Co może cieszyć i rokować dobrze na przyszłość? To, że pomimo kolejnych wbijanych bramek przez gospodarzy nasi chłopcy nie załamywali się i grali cały czas swoją piłkę, nie zmieniając założeń przedmeczowych. Nie mieli do siebie wzajemnych pretensji, a motywowali i wspierali się. Warto pochwalić Anisa Talhamiego (rocznik 2013!), który po raz kolejny świetnie zaprezentował się w defensywie i jak na swój wiek grał bardzo dojrzale.

Mecz zakończył się rezultatem 1:10 dla Kosy. Dobra lekcja pokory, ale również kształtowania charakteru, wyciągniemy wnioski i na treningach będziemy robili wszystko aby w rewanżu na Baletowej wypaść zdecydowanie lepiej!

Dane:
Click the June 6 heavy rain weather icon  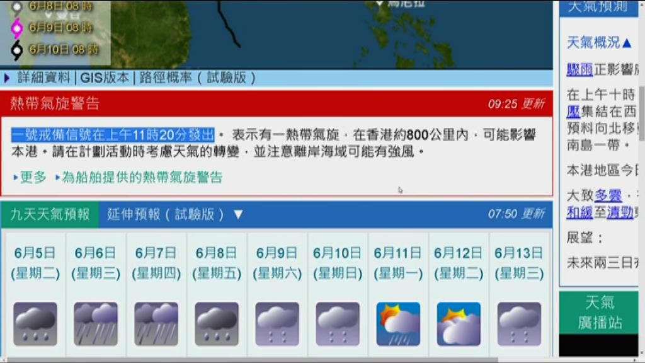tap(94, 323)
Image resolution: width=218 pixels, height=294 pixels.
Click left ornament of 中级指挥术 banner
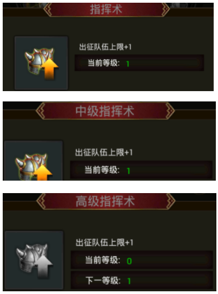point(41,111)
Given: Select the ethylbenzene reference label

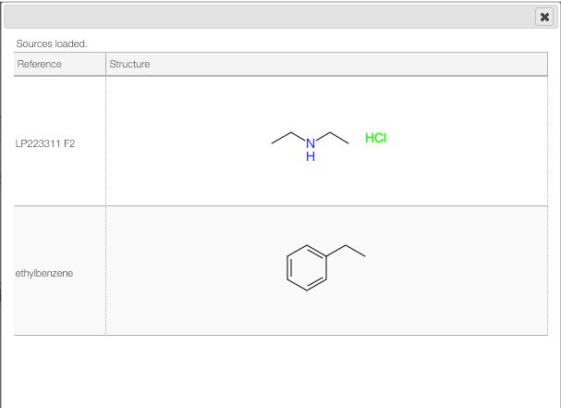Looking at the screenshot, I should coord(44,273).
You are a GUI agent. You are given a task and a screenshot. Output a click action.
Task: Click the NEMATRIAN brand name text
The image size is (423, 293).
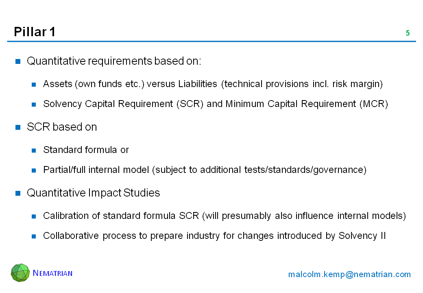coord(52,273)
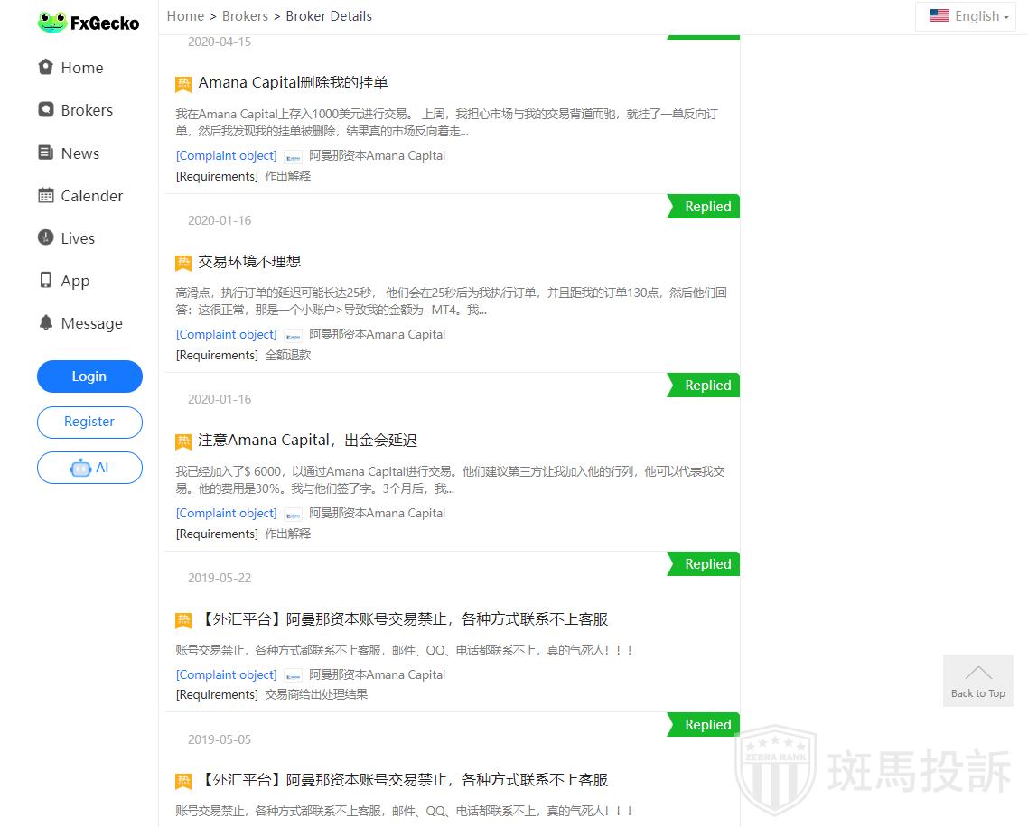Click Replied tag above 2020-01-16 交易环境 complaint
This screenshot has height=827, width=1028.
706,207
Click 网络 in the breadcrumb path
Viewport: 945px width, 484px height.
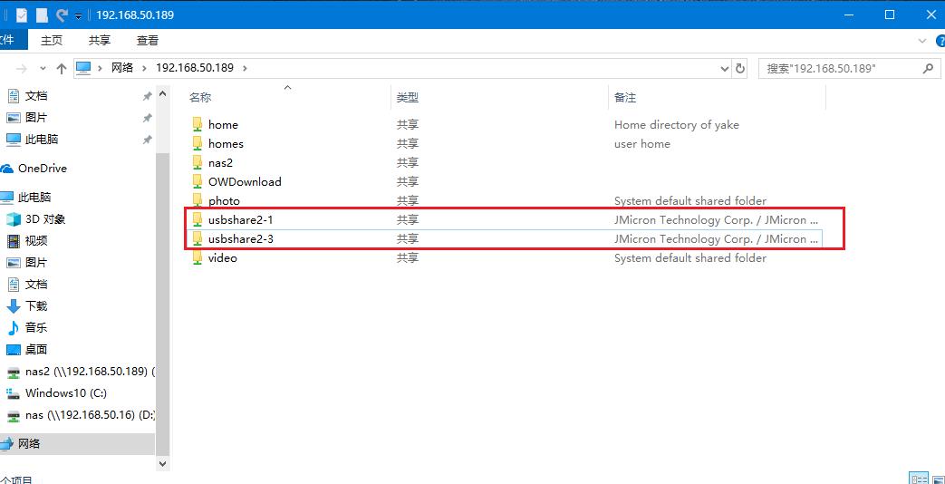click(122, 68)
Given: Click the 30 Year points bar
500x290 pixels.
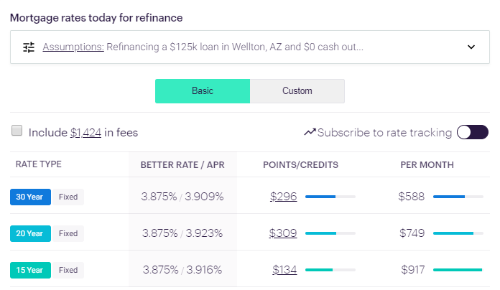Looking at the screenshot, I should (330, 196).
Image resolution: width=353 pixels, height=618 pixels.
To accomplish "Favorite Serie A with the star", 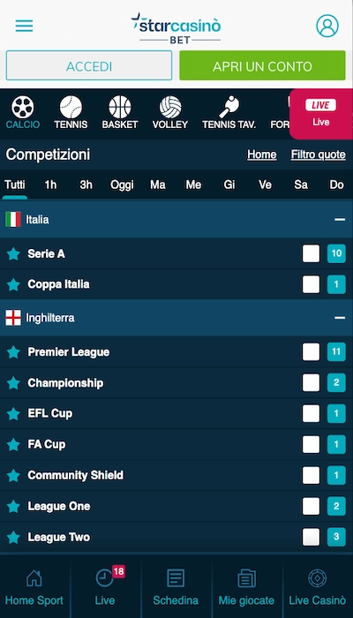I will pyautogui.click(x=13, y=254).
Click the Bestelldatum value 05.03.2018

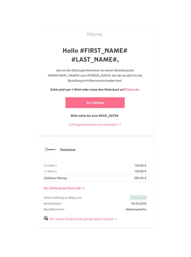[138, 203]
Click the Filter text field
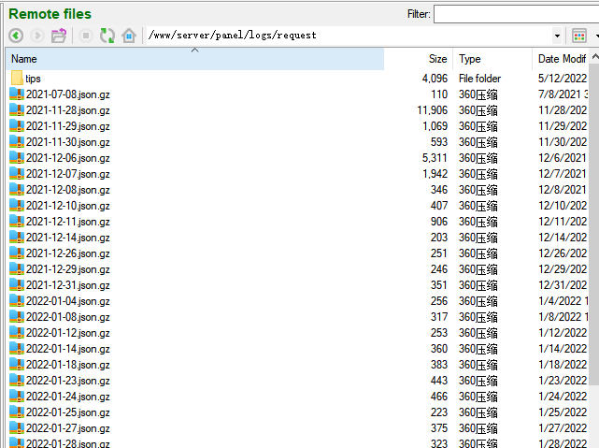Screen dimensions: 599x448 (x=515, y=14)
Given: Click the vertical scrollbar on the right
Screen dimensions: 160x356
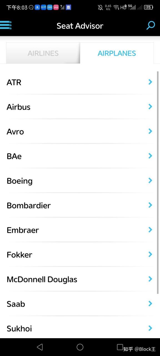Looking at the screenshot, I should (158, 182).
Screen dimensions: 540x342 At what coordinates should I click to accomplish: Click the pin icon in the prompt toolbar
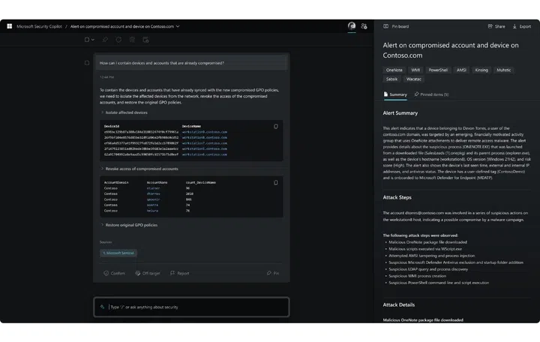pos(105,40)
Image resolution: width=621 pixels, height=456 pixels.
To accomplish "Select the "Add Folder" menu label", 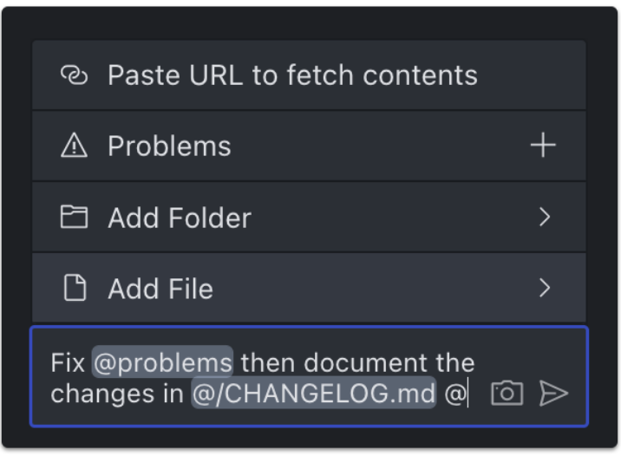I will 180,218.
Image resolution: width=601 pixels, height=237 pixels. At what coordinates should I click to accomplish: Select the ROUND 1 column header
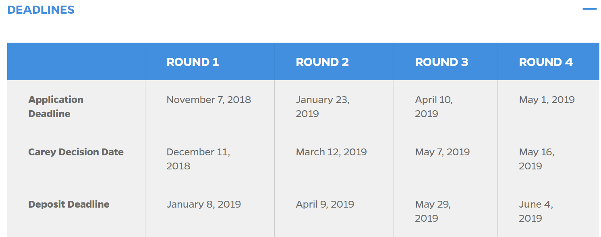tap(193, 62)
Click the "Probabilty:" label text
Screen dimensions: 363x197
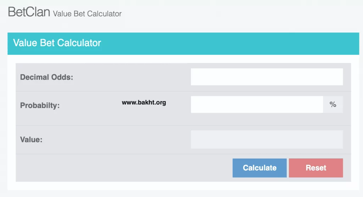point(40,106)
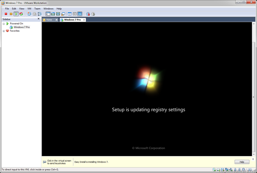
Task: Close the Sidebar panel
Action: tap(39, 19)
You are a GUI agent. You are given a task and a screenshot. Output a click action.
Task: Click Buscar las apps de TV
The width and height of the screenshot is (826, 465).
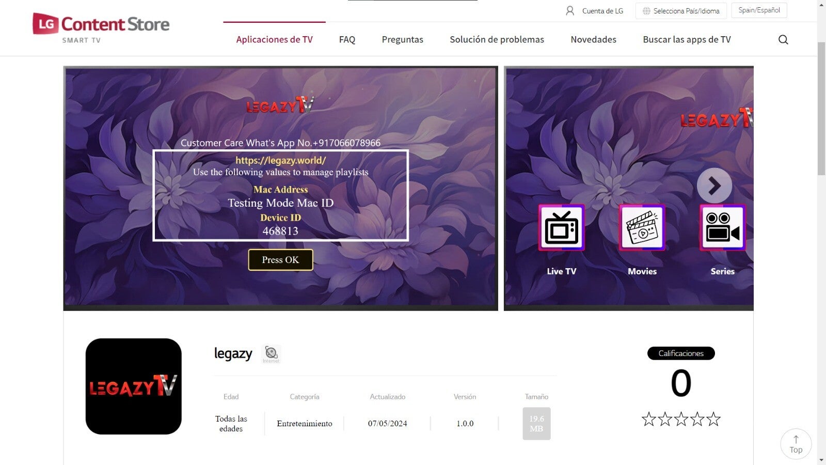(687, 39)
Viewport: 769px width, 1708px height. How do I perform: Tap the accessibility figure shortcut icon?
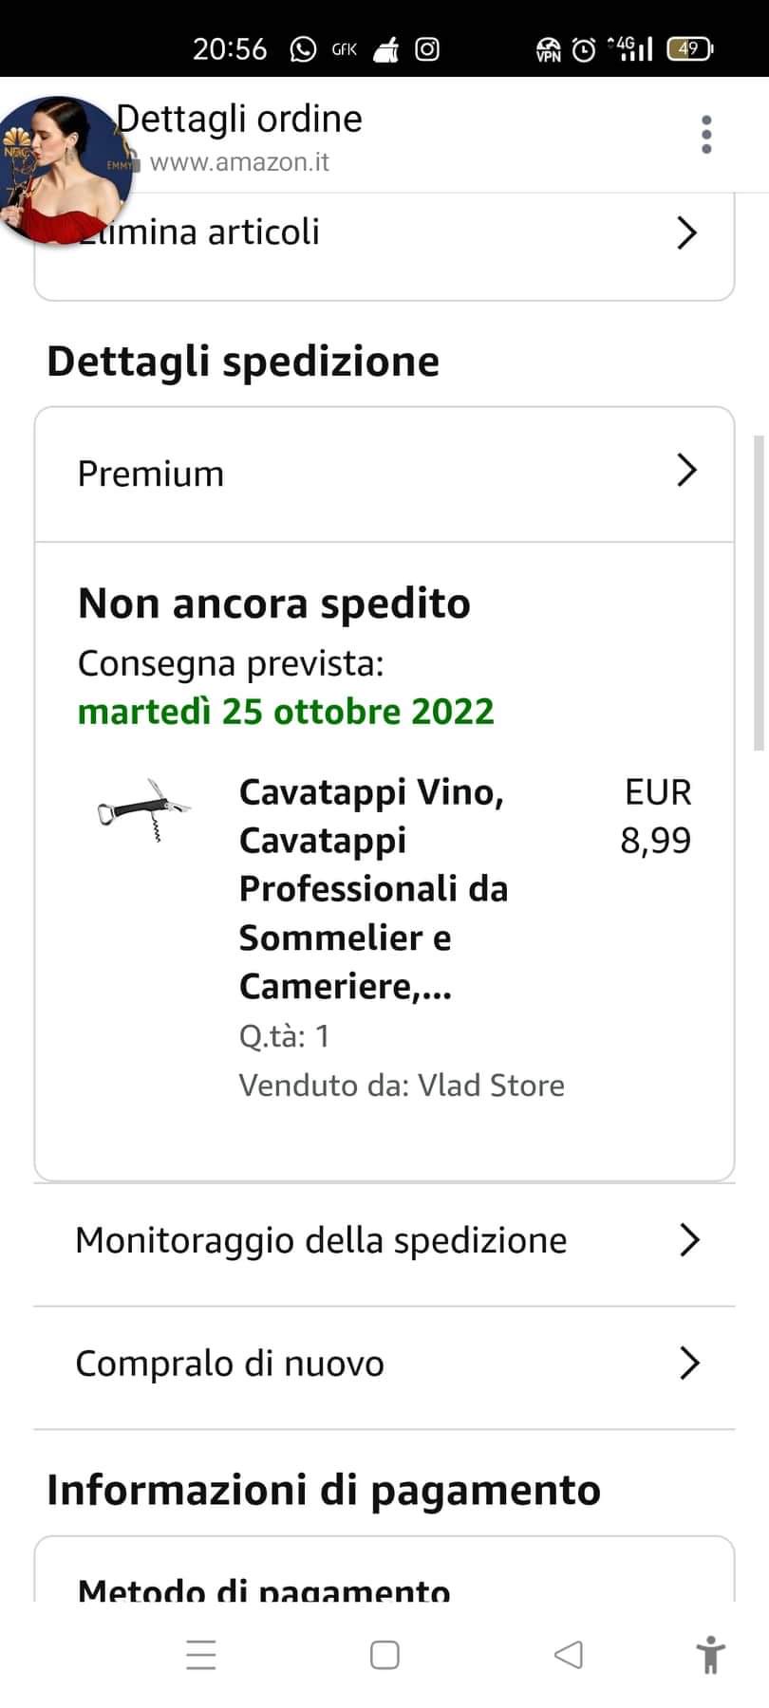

Treść polecenia: Proszę przepisać bez zmian tę część relacji z meczu, która zaczyna się od słów „Co może cieszyć”, a kończy słowami „wypaść zdecydowanie lepiej!”.

Rozwiązanie zadania:
Co może cieszyć i rokować dobrze na przyszłość? To, że pomimo kolejnych wbijanych bramek przez gospodarzy nasi chłopcy nie załamywali się i grali cały czas swoją piłkę, nie zmieniając założeń przedmeczowych. Nie mieli do siebie wzajemnych pretensji, a motywowali i wspierali się. Warto pochwalić Anisa Talhamiego (rocznik 2013!), który po raz kolejny świetnie zaprezentował się w defensywie i jak na swój wiek grał bardzo dojrzale.

Mecz zakończył się rezultatem 1:10 dla Kosy. Dobra lekcja pokory, ale również kształtowania charakteru, wyciągniemy wnioski i na treningach będziemy robili wszystko aby w rewanżu na Baletowej wypaść zdecydowanie lepiej!